The depth of opposition among his own party to any change will be underlined today by the launch of a campaign to keep the first-past-the-post system. It has the backing of more than 100 Labour MPs, including some ministers.
Mr Blair told cabinet colleagues yesterday to avoid splits by uniting behind a call for a public debate on the Jenkins report. "The collective approach is there must be a debate, whatever people's different views are," said the Prime Minister's official spokesman.
"Nobody is going to shut their mouths, but equally nobody will be raising the banner for one side or the other. This is a united and disciplined government and the Cabinet will be disciplined and united behind the line."
Mr Blair gave the report by the commission under Lord Jenkins of Hillhead a warm welcome, but there were clear signs last night that the Government will postpone the referendum on the electoral reform proposals until after the election, in spite of its manifesto commitment.
The Jenkins report gave Mr Blair a let-out clause by making it clear that no change to the voting system could be implemented before the next election, and it could take as long as eight years. There was growing speculation that proposals could be combined with a plebiscite on long- term plans for an elected House of Lords.
The commission, as expected, recommends the first-past-the-post system of voting should be replaced by a system based on the "alternative vote" plus a top-up (AV-plus) of 15 to 20 per cent.
The Home Secretary, Jack Straw, an opponent of proportional representation, was noticeably cooler than Mr Blair in the official government response, pointing out the difficulty in getting legislation through before the election to carry out a referendum on changing the voting system.
The Leader of the House, Margaret Beckett, declared herself a "sceptic", while other cabinet opponents of PR, including John Prescott, the Deputy Prime Minister, are understood to be content with the report because it has been "kicked into the long grass".
Downing Street last night reacted quickly to quash suggestions that Mr Blair's response was negative. "There is long grass, and long grass. We are not kicking it off into the far distance. The Prime Minister is very serious when he gives it a warm welcome."
The tone of the Prime Minister's response was enough to protect Paddy Ashdown from any threat of an immediate challenge to his leadership.

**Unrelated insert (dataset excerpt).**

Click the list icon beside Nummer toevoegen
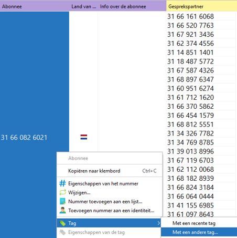 pos(62,201)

The Liberal Democrat leader, who briefed his MPs on the eve of the report, has been in close contact with Mr Blair, and is convinced that the Prime Minister has moved from his previous position of being "not persuaded".
Mr Blair said the report made a "well-argued and powerful case" for reform. But in a clear signal that the referendum could be delayed, he said: "We must take account of the radical and ambitious programme of constitutional reform we have already put in place together with closely associated changes to come, particularly the reform of the House of Lords."
William Hague, the Tory leader, set the Conservatives firmly against change and promised Mr Blair "the battle of his life" if he attempted to do so.